Neuer bahnbrechender Ansatz bei Atherosklerose und Alzheimer-Demenz

Alzheimer und Atherosklerose sind Krankheiten, die mit chronischen Entzündungen im Gehirn und den Blutgefäßen im Zusammenhang stehen. Eiweißstoffe des Immunsystems halten diese Entzündungen aufrecht. Ein Fettstoffwechsel-Eiweißkörper (ApoE) hingegen bekämpft die Entzündungen und könnte in Zukunft Vorbild sein, um sie zu stoppen.

Ansatz für neue Therapien gegen Atherosklerose und Alzheimer-Demenz

Forschende der Ludwig-Maximilians-Universität München (LMU) konnten in Kooperation mit dem Leibniz-Institut für Naturstoff-Forschung und Infektionsbiologie in Jena und weiteren Partnern zeigen, dass das Protein ApoE ein Schlüsselmolekül bei der Entstehung chronisch-entzündlicher Erkrankungen ist und identifizierten einen vielversprechenden Ansatz für neue Therapien gegen Atherosklerose und Alzheimer-Demenz. Ihre Studienergebnisse wurden in dem englischen Fachmagazin “Nature Medicine“ veröffentlicht.
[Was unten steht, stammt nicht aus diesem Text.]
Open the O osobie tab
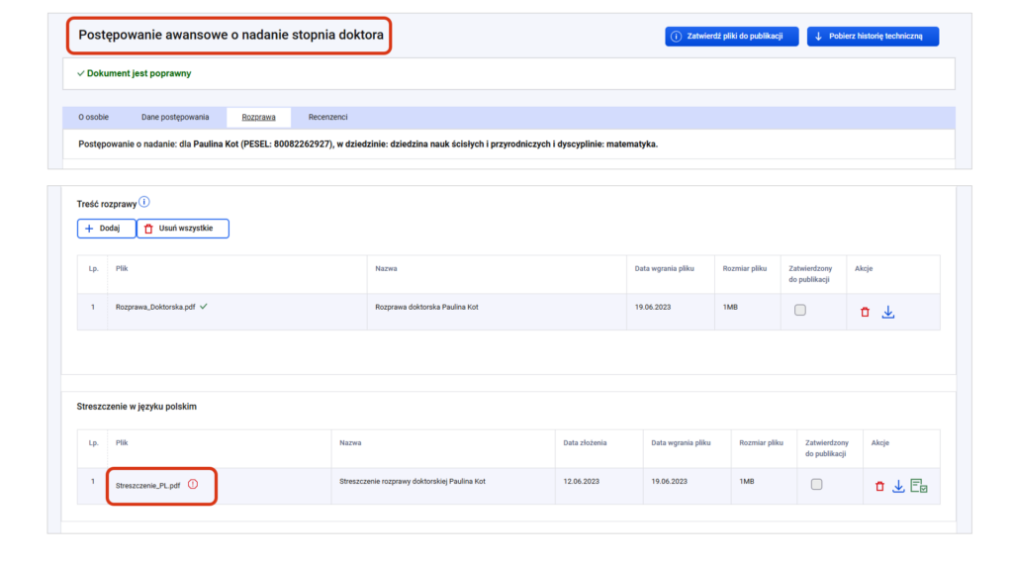[94, 117]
ApoE als Schlüsselmolekül und Regulator

Die Forschenden um Dr. Changjung Yin, Professor Andreas Habenicht und Professor Christian Weber vom Institut für Prophylaxe und Epidemiologie der Kreislaufkrankheiten (IPEK) am Klinikum der LMU zufolge konnten nun in Kooperation mit dem Leibniz-Institut für Naturstoff-Forschung und Infektionsbiologie in Jena und weiteren Partnern nachweisen, dass ApoE als Schlüsselmolekül und Regulator in eine zentrale Signalkaskade der Immunreaktion eingreift und damit Entzündungen direkt beeinflusst. So wird ApoE nicht nur mit Atherosklerose, sondern auch mit der Alzheimer-Demenz, AIDS und vielen anderen entzündlichen Erkrankungen in Verbindung gebracht.
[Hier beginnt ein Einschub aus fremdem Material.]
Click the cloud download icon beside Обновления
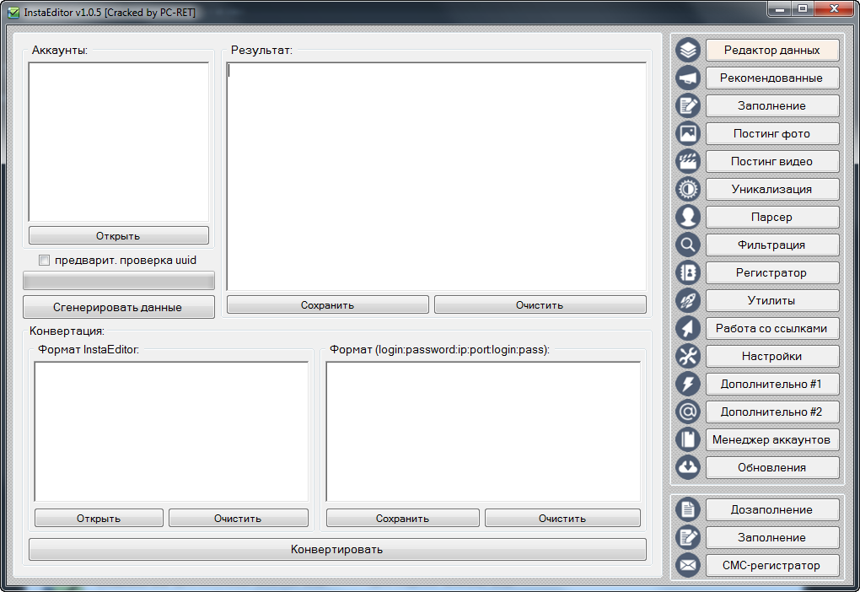 point(688,467)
Neuer Ansatzpunkt für die Entwicklung weiterer Therapien

Durch die Behandlung mit einem Wirkstoff, der an dieser Kaskade ansetzt, gelang es den Wissenschaftlern, Atherosklerose und entzündliche Prozesse im Gehirn zu hemmen. Damit haben die IPEK-Forscher eine völlig unerwartete aber vor allem gemeinsame Funktion von ApoE bei unterschiedlichen Erkrankungen identifiziert und einen Ansatzpunkt für die Entwicklung neuer Therapien bei diesen Erkrankungen gefunden.

ApoE wirkt positiv auf Herz-Kreislauf-Erkrankungen

Beim Menschen gibt es drei verschiedene Varianten von ApoE, die ein breites Spektrum an Wirkmechanismen haben, deren verschiedene Funktionen aber bisher unklar blieben. Seit Anfang der 1990er-Jahre ist bekannt, dass Träger der Variante ApoE4 ein höheres Risiko haben, eine bestimmte Form von Alzheimer-Demenz zu entwickeln. „Viele Alzheimer-Forscher betrachten ApoE deshalb als schädlich. In Bezug auf Herz-Kreislauf-Erkrankungen wirkt sich ApoE aber offenbar positiv aus: Mäuse, die dieses Protein nicht bilden können, weil das entsprechende Gen ausgeschaltet wurde, zeigen erhöhte Blutfettwerte und schwere Atherosklerose“, sagt Yin.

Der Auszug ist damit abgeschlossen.